From Hospitals to Robotics
Regarding the potential benefits of these "smart skins," Milos points out that our relationship with objects is not solely based on their function, but is significantly influenced by their appearance and texture. A device or robot might appear dangerous or unreliable simply because of its rough surface or harsh appearance, while a smooth, refined surface conveys a sense of security and quality.
He emphasizes that controlling surface textures could be of great value in healthcare environments, where surfaces can be designed to be more resistant to bacteria or less prone to liquids, thus limiting the transmission of infections.

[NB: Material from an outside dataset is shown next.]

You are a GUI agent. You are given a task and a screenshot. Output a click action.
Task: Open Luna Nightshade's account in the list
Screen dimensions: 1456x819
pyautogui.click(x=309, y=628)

He also notes that many modern robots, whether large ones designed for direct human interaction or small ones capable of performing precise tasks, are increasingly drawing inspiration from animal designs, making the integration of interactive skins a logical step in their future development.
Skin as a Means of Communication
Siddharth Doshi argues that the inspiration drawn from cephalopod skin extends beyond camouflage to include communication and signaling. These creatures use their skin as a language of expression, not merely a protective covering. This opens the door to developing artificial skins that enable robots to communicate with humans through changes in color or texture, rather than relying solely on screens or sounds.
Potential Military Dimensions
However, the same properties that make these skins safer and more flexible for civilian use could have practical applications in more sensitive areas, such as military applications. The ability to change appearance or texture could be leveraged to camouflage equipment and small robots operating in complex environments, or to reduce friction and noise during movement.
Furthermore, surfaces capable of transmitting information through touch or visual change could provide silent communication methods in operational environments that do not allow for the use of sound or light. While these scenarios remain theoretical, they illustrate how nature-inspired technologies can transcend the limitations of traditional applications.
Challenges and Future Prospects
Despite the vast potential, Milos warns that these technologies still face a fundamental challenge: material durability. Repeated use can lead to wear and tear, negatively impacting performance.
In contrast, Doshi envisions even greater possibilities, including reimagining human-machine interfaces beyond mere touch. He envisions developing screens capable of mimicking realistic textures and colors, opening up new avenues for communication, design, and even artistic expression.